*Provided data*
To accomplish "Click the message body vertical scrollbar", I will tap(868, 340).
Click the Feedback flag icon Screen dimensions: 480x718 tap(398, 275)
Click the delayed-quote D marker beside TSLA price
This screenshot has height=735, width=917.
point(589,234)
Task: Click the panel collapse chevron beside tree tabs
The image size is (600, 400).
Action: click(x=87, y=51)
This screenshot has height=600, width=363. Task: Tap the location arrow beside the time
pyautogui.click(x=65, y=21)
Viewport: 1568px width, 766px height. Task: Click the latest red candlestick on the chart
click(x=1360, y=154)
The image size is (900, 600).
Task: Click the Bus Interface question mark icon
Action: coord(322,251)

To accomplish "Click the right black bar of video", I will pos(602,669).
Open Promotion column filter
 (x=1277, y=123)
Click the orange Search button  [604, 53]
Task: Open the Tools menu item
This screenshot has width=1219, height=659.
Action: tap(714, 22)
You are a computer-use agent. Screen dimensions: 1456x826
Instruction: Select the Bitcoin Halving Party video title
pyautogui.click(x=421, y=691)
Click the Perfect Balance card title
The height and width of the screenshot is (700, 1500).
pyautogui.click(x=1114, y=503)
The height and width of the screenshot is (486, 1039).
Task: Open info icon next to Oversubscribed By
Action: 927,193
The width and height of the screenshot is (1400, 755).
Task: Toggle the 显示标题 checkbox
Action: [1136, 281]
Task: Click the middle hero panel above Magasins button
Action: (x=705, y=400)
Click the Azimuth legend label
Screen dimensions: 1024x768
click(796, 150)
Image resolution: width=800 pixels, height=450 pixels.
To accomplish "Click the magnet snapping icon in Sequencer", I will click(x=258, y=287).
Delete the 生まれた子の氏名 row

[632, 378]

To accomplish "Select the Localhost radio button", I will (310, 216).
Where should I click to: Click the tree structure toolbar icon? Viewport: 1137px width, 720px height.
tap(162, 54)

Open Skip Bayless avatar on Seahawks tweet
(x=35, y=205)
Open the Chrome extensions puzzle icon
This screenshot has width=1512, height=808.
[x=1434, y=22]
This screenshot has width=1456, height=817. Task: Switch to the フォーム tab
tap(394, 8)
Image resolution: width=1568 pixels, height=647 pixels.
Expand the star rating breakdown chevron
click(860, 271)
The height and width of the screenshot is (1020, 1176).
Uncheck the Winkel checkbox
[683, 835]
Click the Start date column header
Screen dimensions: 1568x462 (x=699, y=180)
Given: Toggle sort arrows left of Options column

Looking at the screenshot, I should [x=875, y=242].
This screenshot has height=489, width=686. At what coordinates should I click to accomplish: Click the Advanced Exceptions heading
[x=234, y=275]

*Problem details*
Show the lines of the entries that include the string "resolution", copying each in full.

*Exercise solution*
Image resolution: width=800 pixels, height=450 pixels.
Image resolution: width=1568 pixels, height=647 pixels.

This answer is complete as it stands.